**TEXTO CITADO:**

Pelo


Soy fanática de los podcast. Mi favorito hace un par de años es "Everything Happens" (Todo sucede), de mi teóloga favorita Kate Bowler. La premisa de este podcast es que no todo lo que nos pasa tiene un propósito ulterior, una enseñanza o una finalidad. No atravesamos nuestras dificultades para cumplir una promesa divina, o como vía para llegar al Nirvana. En otras palabras, no "todo sucede por una razón", sino que simplemente "todo sucede". 

 Esta semana Kate Bowler entrevistó a Safiya Sinclair, escritora y poeta que creció en una familia Rasta en Jamaica. Su autobiografía "How to say Babylon" (Cómo decir Babilonia) cuenta una poderosa historia sobre el legado del colonialismo en Jamaica y como Rasta emergió siendo una complicada expresión de fe fundamentada en el patriarcado. 

En la entrevista, Safiya describe cómo vivir dentro esta tradición se convirtió en una prisión de la que decidió salir en su adolescencia: En un acto de rebeldía contra su padre y con la ayuda de su madre, Safiya se cortó las trenzas rastas que había dejado crecer desde niña, símbolo de "la melena del león de Judá", de la pureza, la no violencia, la lucha y rebeldía contra el sistema, pero para las mujeres también símbolo de sumisión, recato, obediencia y silencio.

**LISTADO DE DATOS:**
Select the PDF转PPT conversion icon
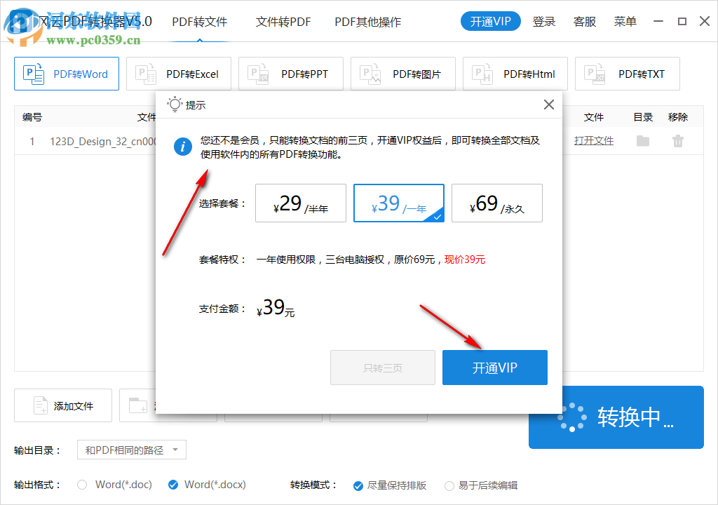Viewport: 718px width, 505px height. [x=256, y=74]
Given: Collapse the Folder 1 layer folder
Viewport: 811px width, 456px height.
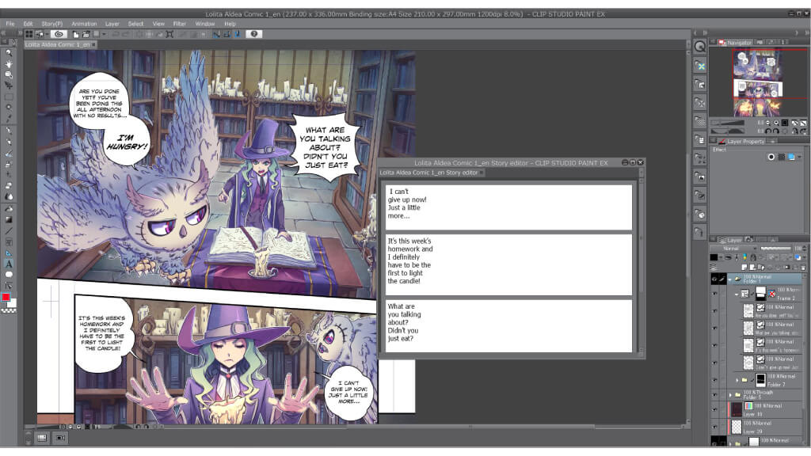Looking at the screenshot, I should click(730, 279).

**OBJETIVO DEL EJERCICIO:** Continúa el texto citado sobre Safiya Sinclair y sus trenzas rastas, empezando justo después de su última oración.

**RESPUESTA:**
 En el podcast, Safiya lee un poema que escribió sobre el proceso de cortarse sus rastas, que finaliza diciendo (la traducción es mía):

Cuando terminaron, mi cabeza y cuello eran tan leves 

 que se mecieron inestables.

Me habían cortado las plumas y yo era nueva otra vez,

sin cargas,

"diferente de algún modo", me dije a mí misma.

Una niña que podía escoger lo que viene después.

 Esta experiencia me hizo recordar la tradición antigua, y en algunos lugares aún presente, en la que las viudas se mandan rapar la cabeza en señal de dolor por la pérdida de su pareja. Yo, que desde hace muchísimo tiempo había mantenido mi cabello corto, cuando murió Chivi también me mandé rapar, y, quizás animada por la pandemia y la imposibilidad de acceder a una peluquería, por años utilicé mi máquina rasuradora con devoción. 

 Cuando por fin pude regresar a un peluquero, me miraban con extrañeza porque mi cabello era tan diminuto que no había nada qué cortar. Yo no medía mi cabello en centímetros sino en milímetros, y con cada milímetro de más me entraba el afán por motilarme. 

 Y de pronto, dejé de cortarme el pelo. Dejé de rasurarme la cabeza, dejé crecer mi cabello como una planta achicharrada al sol a la que por fin le permiten estirarse. Y ha crecido, lozano y brillante. Libre como la vida que tengo. Un cabello que se da el lujo de despeinarse, enredarse.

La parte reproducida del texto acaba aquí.